[[ Data provided, beginning ]]

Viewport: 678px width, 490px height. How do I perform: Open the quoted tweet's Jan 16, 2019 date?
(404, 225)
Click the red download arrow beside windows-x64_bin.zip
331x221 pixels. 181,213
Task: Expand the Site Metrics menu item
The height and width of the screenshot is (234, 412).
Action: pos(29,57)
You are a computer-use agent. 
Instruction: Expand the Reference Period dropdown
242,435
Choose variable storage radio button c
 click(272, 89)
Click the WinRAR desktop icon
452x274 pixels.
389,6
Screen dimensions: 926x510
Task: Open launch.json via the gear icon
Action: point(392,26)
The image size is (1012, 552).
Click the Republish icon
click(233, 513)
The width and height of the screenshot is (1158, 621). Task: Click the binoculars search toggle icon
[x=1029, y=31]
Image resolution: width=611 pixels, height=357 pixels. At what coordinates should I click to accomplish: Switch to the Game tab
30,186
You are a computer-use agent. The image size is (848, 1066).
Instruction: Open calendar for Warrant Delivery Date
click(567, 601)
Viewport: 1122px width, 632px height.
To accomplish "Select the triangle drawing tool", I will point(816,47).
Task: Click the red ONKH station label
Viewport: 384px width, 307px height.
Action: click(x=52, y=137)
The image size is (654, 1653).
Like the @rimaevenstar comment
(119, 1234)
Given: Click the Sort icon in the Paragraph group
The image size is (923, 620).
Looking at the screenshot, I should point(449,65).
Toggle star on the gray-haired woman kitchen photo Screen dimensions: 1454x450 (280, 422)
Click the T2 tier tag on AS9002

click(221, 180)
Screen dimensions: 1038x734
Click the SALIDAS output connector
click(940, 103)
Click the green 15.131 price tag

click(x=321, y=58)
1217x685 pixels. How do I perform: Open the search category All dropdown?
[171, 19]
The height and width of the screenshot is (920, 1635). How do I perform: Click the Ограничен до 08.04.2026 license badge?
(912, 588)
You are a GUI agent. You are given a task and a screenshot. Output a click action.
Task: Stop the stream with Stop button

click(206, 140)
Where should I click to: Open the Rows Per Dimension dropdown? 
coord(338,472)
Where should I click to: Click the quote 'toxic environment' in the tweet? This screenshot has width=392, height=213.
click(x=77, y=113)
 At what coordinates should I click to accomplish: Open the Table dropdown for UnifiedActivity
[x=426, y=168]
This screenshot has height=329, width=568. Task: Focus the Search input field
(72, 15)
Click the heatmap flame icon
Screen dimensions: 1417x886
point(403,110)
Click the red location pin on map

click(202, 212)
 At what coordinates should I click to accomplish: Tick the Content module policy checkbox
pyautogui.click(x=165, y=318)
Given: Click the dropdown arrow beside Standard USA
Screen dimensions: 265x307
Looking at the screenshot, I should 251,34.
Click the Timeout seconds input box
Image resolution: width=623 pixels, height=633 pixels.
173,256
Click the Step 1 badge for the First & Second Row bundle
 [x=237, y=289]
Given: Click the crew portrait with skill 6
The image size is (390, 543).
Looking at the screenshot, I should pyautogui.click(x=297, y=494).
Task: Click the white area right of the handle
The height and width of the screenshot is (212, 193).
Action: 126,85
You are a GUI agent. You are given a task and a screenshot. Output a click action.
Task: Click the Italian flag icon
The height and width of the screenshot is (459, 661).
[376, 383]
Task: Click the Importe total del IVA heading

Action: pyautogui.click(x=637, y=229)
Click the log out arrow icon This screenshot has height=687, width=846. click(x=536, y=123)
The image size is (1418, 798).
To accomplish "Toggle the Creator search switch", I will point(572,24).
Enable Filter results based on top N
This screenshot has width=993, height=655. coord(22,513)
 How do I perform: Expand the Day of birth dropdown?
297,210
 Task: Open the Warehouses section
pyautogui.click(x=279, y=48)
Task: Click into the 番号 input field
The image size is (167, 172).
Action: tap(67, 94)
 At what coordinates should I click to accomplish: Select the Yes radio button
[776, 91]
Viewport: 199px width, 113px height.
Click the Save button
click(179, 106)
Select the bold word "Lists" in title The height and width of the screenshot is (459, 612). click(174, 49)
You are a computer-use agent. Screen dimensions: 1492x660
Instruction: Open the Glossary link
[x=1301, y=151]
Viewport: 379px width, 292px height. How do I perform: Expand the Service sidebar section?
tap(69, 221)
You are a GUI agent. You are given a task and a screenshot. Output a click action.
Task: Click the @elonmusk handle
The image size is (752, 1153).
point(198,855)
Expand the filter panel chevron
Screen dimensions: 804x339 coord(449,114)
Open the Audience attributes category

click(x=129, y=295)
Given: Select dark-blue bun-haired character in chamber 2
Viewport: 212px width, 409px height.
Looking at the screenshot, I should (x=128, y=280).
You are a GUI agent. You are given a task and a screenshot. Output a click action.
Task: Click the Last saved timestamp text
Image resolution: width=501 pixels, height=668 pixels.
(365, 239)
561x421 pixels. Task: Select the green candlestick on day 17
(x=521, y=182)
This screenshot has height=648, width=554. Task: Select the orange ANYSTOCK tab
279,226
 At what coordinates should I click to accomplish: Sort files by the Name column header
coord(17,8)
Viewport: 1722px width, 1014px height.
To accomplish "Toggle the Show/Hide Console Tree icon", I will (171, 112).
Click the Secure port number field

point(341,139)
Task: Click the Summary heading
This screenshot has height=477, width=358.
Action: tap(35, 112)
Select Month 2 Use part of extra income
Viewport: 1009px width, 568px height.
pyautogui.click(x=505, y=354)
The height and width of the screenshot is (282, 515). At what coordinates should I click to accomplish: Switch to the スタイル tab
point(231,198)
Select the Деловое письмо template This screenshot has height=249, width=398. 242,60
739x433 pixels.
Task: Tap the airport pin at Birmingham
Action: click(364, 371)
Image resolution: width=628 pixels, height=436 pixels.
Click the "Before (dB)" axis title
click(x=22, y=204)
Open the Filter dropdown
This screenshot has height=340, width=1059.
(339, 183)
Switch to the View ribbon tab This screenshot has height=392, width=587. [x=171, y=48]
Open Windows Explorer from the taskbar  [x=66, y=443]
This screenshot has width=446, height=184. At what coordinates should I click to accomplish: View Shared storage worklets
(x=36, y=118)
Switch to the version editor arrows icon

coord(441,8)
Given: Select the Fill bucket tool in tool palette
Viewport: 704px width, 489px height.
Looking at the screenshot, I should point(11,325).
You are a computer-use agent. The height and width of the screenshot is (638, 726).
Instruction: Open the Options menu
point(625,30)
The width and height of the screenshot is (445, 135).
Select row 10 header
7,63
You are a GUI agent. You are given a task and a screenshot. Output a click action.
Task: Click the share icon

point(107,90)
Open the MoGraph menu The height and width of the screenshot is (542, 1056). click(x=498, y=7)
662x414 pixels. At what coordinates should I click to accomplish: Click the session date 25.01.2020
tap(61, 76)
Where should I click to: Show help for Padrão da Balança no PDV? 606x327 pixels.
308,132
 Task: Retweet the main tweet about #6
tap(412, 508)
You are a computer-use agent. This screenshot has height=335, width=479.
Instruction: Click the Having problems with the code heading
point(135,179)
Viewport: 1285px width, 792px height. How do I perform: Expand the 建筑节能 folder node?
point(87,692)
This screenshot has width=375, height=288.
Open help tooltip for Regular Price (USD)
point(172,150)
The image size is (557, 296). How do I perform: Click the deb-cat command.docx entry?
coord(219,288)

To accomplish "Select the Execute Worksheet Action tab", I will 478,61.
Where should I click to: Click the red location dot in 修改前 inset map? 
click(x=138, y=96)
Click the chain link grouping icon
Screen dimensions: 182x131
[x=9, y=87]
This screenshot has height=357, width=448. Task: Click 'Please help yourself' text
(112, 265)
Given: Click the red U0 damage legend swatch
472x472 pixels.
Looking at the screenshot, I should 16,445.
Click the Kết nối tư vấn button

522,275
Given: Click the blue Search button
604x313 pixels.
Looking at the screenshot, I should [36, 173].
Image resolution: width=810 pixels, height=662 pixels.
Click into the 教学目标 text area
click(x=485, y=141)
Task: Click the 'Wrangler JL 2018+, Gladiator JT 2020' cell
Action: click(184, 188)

[[ Data provided, end ]]

* Task *
Copy out the lines of the data where the string "handle" occurs.

* Result of the exercise *
Task: Click the white area right of the handle
Task: Click the @elonmusk handle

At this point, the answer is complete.